## TEXT
++++

Adjacent quadrants share affinities that cause content to bleed across boundaries:

| Shared trait | Quadrants at risk | Common mistake |
|-------------|------------------|----------------|
| Guide action | Tutorial ↔ How-to | Conflating "getting started" with "how to configure" |
| Serve application of skill | Reference ↔ How-to | Stuffing procedures into API docs |
| Contain propositional knowledge | Reference ↔ Explanation | Expanding reference examples into explanations |
| Serve acquisition of skill | Tutorial ↔ Explanation | Overloading tutorials with background context |

## Python Package Page Patterns

### Typical Tutorial Pages
- **Getting Started** - Install via pip/uv, import, call a function, verify output
- **Your First <Feature>** - Build something small end-to-end
- **Tutorial Series Part N** - Multi-part progressive learning path

### Typical How-to Pages
- **How to install** (with variations: pip, uv, conda, Docker, from source)

++++

## GIVEN DATA
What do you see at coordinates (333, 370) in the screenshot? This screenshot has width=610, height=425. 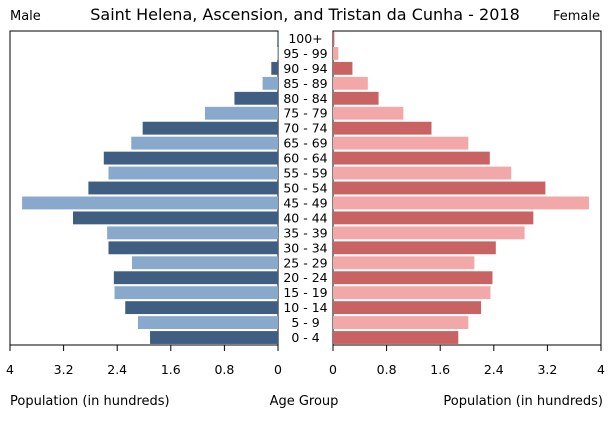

++++

## TASK TO CARRY OUT
Pick up the text on documentation types for Python packages where it stops and continue it. The data is separate material from the text on documentation types.

## WRITTEN REPLY
- **How to configure <feature>** - Settings, env vars, config files
- **How to integrate with <library>** - Using the package alongside another tool
- **How to deploy** - Production setup, CI/CD integration
- **How to extend / write plugins** - For extensible packages
- **How to migrate from vX to vY** - Upgrade guides
- **Troubleshooting** - Common problems and solutions

### Typical Reference Pages
- **API Reference** - Auto-generated via mkdocstrings (modules → classes → methods)
- **CLI Reference** - Commands, flags, options, exit codes
- **Configuration Reference** - All settings with types, defaults, descriptions
- **Error Reference** - Exception classes, error codes, meanings
- **Changelog** - Version history (auto-generated via git-cliff or similar)

### Typical Explanation Pages
- **Architecture Overview** - How the package is structured and why
- **Design Decisions** - Why certain approaches were chosen
- **Key Concepts** - Domain terminology and mental models
- **Comparison with Alternatives** - How this package differs from similar tools
- **Performance Characteristics** - Complexity, benchmarks, trade-offs
- **Security Model** - Trust boundaries, threat model (when applicable)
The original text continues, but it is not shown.